## GIVEN REQUEST
Rewrite every line of the records below, requests included, and shift each coordinate in the answers by adding 26 to it. Leave the pictures out.

## INFORMATION PROVIDED
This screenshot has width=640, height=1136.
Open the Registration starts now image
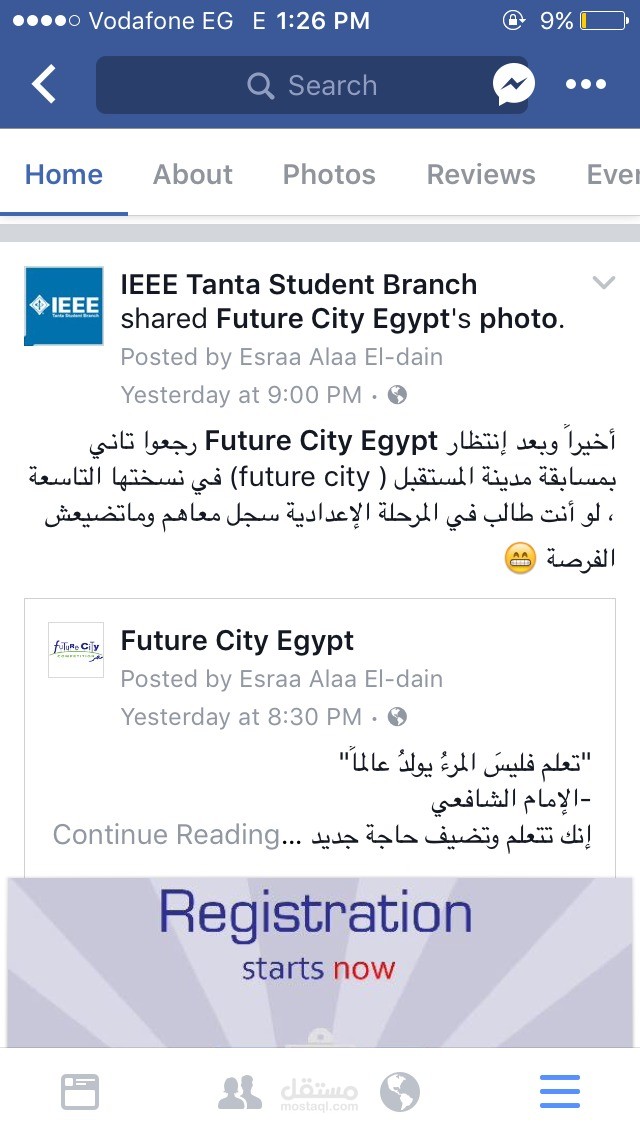320,960
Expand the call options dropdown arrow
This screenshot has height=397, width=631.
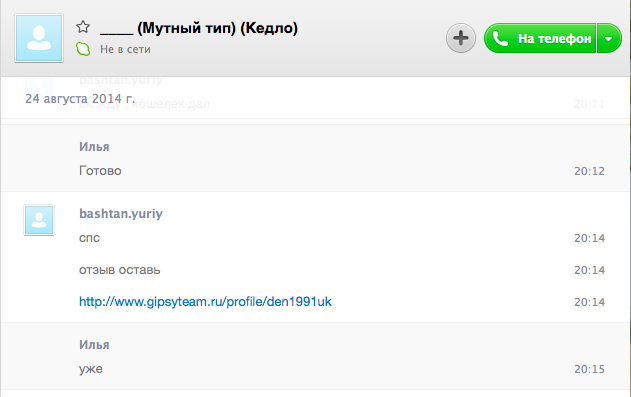[x=609, y=38]
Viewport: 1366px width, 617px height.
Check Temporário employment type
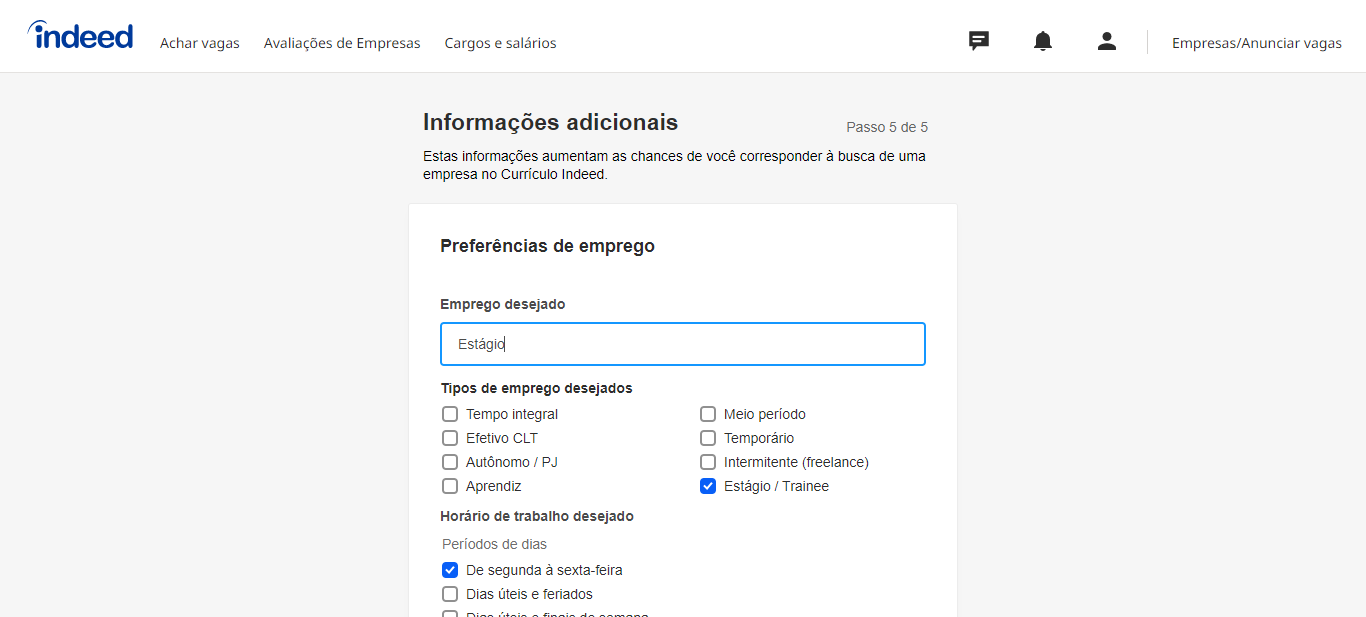click(x=708, y=437)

## SOLUTION
This screenshot has width=640, height=1136.
Open the Registration starts now image
346,986
Expand the call options dropdown arrow
This screenshot has height=397, width=631.
[x=635, y=64]
Viewport: 1366px width, 617px height.
Check Temporário employment type
click(x=734, y=463)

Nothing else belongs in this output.